Document:
There are many alternative ways for both compiling and even running VisIt_ to produce any given image or textual output.
Nonetheless, we expect results to be nearly if not perfectly identical.
For example, we expect VisIt_ running on two different implementations of the GL library to produce by and large the same images.
We expect VisIt_ running in serial or parallel to produce the same images.
We expect VisIt_ running on Ubuntu Linux to produce the same images as it would running on Mac macOS.
We expect VisIt_ running in client-server mode to produce the same images as VisIt_ running entirely remotely.
In many cases, we expect outputs produced by these alternative approaches to be nearly the same but not always bit-for-bit identical.
Minor variations such as single pixel shifts in position or slight variations in color are inevitable and ultimately unremarkable.
When testing, it would be nice to be able to ignore variations in results attributable to these causes.
On the other hand, we would like to be alerted to variations in results attributable to changes made to the source code.
To satisfy both of these goals, we use bit-for-bit identical matching to track the impact of changes to source code but *fuzzy* matching for anything else.
We maintain a set of several thousand version-controlled, baseline results computed for a specific, fixed *configuration and test mode* of VisIt_.

Material provided:
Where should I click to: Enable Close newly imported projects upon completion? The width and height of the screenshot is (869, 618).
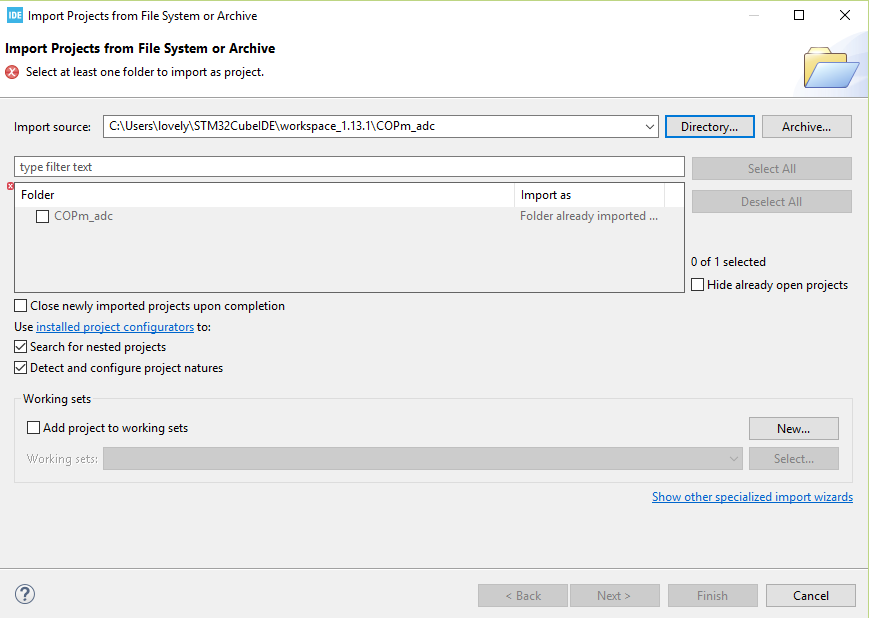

Given request: Condense the paragraph of the VisIt testing text that begins "There are many alternative ways" into a short bulleted list that keeps its main facts. The data has no connection to the text on VisIt testing.

Reply:
- VisIt can be compiled and run in many different ways, but results are expected to be nearly or fully identical.
- The same images are expected across different GL library implementations, serial and parallel runs, Ubuntu Linux and macOS, and client-server and fully remote modes.
- Outputs may not be bit-for-bit identical. Minor variations such as single-pixel shifts or slight color differences are inevitable.
- Testing should ignore those variations but flag variations caused by source code changes.
- Bit-for-bit matching tracks the impact of source code changes, and fuzzy matching is used for anything else.
- Several thousand version-controlled baseline results are kept for one specific, fixed configuration and test mode.